Ionization energy is the energy needed to remove an electron from an atom in the gas phase. It indicates how tightly an electron is held by an atom. There are various factors that influence this energy:

• Atomic size: Smaller atoms have higher ionization energies because their electrons are closer to the nucleus and thus experience a stronger pull.
• Nuclear charge: Atoms with more protons in their nucleus will have a higher ionization energy as the positive charge attracts electrons more strongly.
• Electron shielding: Inner electrons can shield outer electrons from the full effect of the nuclear charge, decreasing ionization energy.

The first ionization energy refers to the energy required to remove the first electron, while the second ionization energy is usually higher, reflecting the increased stability and tighter hold of remaining electrons after the first is removed, especially if it results in achieving a noble gas configuration, as seen with sodium (Na).

Periodic trends describe the patterns we observe as we move across the periodic table. These trends help predict properties like atomic radius, ionization energy, and electronegativity.

• Atomic Radius: Generally, atomic radius decreases across a period from left to right due to an increase in nuclear charge without significant increase in electron shielding.
• Ionization Energy: As we move across a period, ionization energy tends to increase because electrons are held more tightly due to a higher positive charge in the nucleus.
• Electron Affinity: This also tends to increase across a period as atoms near the noble gases wish to gain an electron to stabilize. When considering vertical groups, atomic size increases due to the addition of electron shells, resulting in decreased ionization energy down a group.
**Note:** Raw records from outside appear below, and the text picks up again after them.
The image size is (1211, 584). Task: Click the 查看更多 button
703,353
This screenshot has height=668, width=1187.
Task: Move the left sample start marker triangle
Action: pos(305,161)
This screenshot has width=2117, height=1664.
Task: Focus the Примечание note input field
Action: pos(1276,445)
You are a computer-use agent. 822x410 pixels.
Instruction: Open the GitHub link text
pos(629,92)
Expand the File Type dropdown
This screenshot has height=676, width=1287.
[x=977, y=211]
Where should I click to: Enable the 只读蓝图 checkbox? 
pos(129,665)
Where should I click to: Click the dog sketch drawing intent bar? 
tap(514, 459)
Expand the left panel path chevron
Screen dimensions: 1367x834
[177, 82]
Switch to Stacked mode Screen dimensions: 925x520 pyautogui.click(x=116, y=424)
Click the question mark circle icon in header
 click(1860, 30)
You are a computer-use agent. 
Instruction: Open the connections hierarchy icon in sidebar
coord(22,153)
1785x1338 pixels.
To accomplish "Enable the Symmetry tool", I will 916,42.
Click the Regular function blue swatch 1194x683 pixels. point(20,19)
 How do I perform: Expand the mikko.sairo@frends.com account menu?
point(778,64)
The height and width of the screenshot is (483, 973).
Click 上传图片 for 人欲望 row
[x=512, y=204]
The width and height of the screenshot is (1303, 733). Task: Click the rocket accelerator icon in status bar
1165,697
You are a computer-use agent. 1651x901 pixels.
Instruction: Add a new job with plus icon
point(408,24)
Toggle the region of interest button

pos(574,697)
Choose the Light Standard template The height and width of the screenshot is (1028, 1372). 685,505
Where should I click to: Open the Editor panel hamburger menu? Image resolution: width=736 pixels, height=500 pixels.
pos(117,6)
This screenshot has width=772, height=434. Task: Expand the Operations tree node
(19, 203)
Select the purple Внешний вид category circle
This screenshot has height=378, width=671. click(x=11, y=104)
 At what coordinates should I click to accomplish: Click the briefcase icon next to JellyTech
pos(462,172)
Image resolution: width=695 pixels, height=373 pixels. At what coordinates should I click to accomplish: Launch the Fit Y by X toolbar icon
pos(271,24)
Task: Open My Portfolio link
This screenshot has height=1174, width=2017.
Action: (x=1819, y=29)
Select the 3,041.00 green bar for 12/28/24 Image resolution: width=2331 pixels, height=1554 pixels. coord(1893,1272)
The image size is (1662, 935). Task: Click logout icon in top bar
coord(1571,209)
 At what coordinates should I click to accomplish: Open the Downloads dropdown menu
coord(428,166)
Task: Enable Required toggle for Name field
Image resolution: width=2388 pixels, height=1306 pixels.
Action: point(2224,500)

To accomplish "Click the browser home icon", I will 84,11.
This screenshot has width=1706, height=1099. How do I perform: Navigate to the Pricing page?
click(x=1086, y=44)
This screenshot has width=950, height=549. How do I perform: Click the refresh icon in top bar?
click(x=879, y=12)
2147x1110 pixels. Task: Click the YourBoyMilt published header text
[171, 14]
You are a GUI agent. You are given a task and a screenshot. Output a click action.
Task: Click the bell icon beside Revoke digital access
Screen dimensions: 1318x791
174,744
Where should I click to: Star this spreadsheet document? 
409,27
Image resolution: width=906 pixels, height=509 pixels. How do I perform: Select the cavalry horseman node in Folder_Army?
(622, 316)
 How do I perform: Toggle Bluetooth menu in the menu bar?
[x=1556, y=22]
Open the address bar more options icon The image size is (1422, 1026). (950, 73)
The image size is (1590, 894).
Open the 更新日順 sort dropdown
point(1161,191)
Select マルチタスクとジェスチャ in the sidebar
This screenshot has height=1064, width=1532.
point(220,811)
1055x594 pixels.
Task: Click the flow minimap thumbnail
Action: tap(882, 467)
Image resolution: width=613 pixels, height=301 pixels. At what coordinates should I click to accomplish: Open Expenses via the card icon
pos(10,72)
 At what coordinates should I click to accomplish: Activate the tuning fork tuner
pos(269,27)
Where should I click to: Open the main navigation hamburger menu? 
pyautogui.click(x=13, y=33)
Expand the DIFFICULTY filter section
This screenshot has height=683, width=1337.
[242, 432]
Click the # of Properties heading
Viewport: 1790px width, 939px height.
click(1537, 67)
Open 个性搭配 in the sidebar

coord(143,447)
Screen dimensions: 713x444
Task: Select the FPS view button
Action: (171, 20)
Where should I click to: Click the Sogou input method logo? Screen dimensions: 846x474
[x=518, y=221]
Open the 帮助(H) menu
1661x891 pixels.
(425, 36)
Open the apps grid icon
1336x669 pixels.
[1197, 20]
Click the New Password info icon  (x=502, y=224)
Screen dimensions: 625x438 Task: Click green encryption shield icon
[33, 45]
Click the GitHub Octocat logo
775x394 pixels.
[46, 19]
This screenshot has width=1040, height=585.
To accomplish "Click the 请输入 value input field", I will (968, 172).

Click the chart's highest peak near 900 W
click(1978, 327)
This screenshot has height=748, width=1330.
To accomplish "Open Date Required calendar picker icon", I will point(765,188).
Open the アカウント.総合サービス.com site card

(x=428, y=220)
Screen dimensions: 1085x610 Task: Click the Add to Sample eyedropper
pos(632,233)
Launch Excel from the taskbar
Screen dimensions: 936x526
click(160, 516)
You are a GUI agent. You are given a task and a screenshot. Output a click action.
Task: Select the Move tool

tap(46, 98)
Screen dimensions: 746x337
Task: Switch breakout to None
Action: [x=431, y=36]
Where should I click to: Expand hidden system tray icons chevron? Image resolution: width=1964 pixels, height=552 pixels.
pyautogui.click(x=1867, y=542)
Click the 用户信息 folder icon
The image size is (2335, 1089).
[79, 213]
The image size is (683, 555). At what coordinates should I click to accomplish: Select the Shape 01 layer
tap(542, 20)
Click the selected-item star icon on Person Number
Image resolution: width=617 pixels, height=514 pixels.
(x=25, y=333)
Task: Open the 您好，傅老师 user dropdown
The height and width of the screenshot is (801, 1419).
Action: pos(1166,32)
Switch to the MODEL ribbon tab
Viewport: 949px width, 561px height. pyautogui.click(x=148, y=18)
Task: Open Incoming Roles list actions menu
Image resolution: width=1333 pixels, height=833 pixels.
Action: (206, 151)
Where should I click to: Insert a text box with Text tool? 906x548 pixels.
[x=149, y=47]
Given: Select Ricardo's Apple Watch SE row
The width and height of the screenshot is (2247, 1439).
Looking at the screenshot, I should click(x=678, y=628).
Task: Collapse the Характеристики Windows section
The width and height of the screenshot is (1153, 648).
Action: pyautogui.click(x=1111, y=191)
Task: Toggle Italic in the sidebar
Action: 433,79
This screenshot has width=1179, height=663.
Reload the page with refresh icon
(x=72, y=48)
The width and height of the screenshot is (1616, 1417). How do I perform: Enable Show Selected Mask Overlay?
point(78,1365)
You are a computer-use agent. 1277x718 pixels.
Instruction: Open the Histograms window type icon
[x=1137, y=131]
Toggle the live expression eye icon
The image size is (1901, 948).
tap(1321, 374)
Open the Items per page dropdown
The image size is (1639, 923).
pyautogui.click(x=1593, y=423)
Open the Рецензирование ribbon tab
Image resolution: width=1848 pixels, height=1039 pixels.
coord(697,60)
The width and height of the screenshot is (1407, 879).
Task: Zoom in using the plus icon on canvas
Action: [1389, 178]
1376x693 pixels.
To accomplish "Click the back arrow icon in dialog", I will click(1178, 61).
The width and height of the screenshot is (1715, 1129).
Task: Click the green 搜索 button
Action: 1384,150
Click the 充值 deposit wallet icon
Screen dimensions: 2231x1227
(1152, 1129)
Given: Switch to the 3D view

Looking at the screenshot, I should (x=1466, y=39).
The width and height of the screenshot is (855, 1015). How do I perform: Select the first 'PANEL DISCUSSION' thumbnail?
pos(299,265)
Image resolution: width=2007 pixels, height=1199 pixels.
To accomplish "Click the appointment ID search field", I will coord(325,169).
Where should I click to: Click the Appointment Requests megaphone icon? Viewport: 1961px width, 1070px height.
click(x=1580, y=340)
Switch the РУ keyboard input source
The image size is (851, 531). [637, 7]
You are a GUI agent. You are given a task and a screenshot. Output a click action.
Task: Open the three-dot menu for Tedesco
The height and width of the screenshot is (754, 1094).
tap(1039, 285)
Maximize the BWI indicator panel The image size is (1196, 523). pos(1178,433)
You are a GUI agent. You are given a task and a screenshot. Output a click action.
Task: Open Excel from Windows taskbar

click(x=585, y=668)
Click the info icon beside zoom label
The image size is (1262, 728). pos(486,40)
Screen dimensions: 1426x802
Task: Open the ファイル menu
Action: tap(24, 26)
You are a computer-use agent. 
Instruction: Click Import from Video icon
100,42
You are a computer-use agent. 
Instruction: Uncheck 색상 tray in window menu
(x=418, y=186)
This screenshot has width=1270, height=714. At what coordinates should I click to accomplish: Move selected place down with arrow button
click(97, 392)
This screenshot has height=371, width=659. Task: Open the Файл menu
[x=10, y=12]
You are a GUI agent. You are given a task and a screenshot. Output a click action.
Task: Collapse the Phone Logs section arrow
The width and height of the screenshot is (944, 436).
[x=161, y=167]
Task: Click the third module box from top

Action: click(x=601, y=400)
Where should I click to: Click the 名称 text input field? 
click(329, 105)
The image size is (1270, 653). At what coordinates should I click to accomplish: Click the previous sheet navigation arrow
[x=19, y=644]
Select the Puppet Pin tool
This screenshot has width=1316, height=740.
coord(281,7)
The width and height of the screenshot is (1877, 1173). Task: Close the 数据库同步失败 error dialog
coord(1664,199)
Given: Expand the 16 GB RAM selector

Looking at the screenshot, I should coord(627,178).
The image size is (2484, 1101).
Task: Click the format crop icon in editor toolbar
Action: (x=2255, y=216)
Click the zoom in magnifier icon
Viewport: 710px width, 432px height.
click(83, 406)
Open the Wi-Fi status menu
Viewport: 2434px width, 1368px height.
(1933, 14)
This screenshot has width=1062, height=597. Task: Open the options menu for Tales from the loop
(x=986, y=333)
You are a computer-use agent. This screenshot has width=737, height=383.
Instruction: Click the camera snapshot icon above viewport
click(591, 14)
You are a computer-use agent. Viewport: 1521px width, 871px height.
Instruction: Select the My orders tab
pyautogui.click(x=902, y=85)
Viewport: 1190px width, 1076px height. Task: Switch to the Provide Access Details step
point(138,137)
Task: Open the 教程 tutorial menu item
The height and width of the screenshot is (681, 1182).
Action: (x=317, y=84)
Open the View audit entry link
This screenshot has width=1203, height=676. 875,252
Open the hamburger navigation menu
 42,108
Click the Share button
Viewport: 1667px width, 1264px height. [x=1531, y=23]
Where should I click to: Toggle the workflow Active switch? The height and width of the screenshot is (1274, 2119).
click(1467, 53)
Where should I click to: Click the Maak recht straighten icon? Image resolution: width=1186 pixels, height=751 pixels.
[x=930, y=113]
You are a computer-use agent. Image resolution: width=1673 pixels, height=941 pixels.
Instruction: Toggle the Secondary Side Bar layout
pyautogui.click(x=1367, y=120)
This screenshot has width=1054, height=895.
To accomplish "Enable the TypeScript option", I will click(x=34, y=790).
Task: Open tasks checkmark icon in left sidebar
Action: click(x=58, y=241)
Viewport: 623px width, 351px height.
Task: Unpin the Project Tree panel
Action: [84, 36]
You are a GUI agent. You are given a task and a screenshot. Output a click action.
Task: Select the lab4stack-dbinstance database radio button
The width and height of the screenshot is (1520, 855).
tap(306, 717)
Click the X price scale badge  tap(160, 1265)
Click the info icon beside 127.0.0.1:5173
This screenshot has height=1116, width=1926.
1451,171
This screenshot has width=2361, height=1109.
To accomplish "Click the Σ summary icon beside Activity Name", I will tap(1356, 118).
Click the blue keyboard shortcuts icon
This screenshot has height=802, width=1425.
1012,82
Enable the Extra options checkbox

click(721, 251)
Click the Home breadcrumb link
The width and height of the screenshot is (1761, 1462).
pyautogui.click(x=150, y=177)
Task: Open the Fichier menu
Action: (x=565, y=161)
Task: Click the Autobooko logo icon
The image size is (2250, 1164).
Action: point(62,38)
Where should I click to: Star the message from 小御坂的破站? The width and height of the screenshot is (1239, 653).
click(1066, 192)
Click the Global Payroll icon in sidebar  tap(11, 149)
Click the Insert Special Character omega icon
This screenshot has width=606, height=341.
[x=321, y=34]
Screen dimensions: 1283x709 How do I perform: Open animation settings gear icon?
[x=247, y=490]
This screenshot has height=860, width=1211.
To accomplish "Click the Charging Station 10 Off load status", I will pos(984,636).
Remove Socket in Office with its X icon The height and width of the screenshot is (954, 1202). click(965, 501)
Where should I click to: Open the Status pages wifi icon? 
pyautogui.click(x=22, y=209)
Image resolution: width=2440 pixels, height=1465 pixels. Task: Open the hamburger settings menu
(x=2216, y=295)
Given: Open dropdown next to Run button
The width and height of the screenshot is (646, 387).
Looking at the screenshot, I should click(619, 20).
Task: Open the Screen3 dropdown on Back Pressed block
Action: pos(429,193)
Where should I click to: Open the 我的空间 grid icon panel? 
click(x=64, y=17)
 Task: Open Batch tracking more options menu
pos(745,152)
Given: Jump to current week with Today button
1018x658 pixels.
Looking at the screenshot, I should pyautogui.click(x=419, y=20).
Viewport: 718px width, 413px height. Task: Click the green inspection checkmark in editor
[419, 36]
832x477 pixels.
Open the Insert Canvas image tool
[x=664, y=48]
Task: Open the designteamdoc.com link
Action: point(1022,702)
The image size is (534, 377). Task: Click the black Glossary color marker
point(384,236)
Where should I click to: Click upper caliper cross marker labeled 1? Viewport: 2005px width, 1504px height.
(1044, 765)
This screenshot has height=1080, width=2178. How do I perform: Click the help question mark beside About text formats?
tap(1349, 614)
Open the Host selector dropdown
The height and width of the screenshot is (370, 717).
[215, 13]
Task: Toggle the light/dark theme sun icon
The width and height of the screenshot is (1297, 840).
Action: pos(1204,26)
Knowing these tendencies helps predict chemical behavior and reactions.

The ionic radius of an atom is the radius of its ion. When an atom gains or loses electrons, it becomes an ion, affecting its size.

• Anions (negative ions): Formed by gaining electrons, these become larger than their original atoms. Increased electron-electron repulsion causes the radius to expand.
• Cations (positive ions): Created by losing electrons, they are smaller than the original atom because there is less electron repulsion and the remaining electrons are drawn closer to the nucleus.

The size of ions affects their properties, such as solubility and how they pack in a crystal. For example, among ions like N^3-, O^2-, and F^-, N^3- has the largest ionic radius due to the highest increase in electron count.

Electron configuration describes the arrangement of electrons in an atom's shells and subshells. This configuration plays a crucial role in dictating the chemical properties of elements.

• s, p, d, and f orbitals: Shells are divided into these regions that fill in a specific sequence, influencing reactivity and bonding.
• Stable Configurations: Atoms strive for a stable electron configuration, often the nearest noble gas configuration. This drives chemical reactions and formation of ions and molecules.

For instance, sodium (Na) will typically lose one electron to achieve the electron configuration of neon, a noble gas, exhibiting a stable form with lower energy. This explains its high ionization energy difference between the first and second electrons.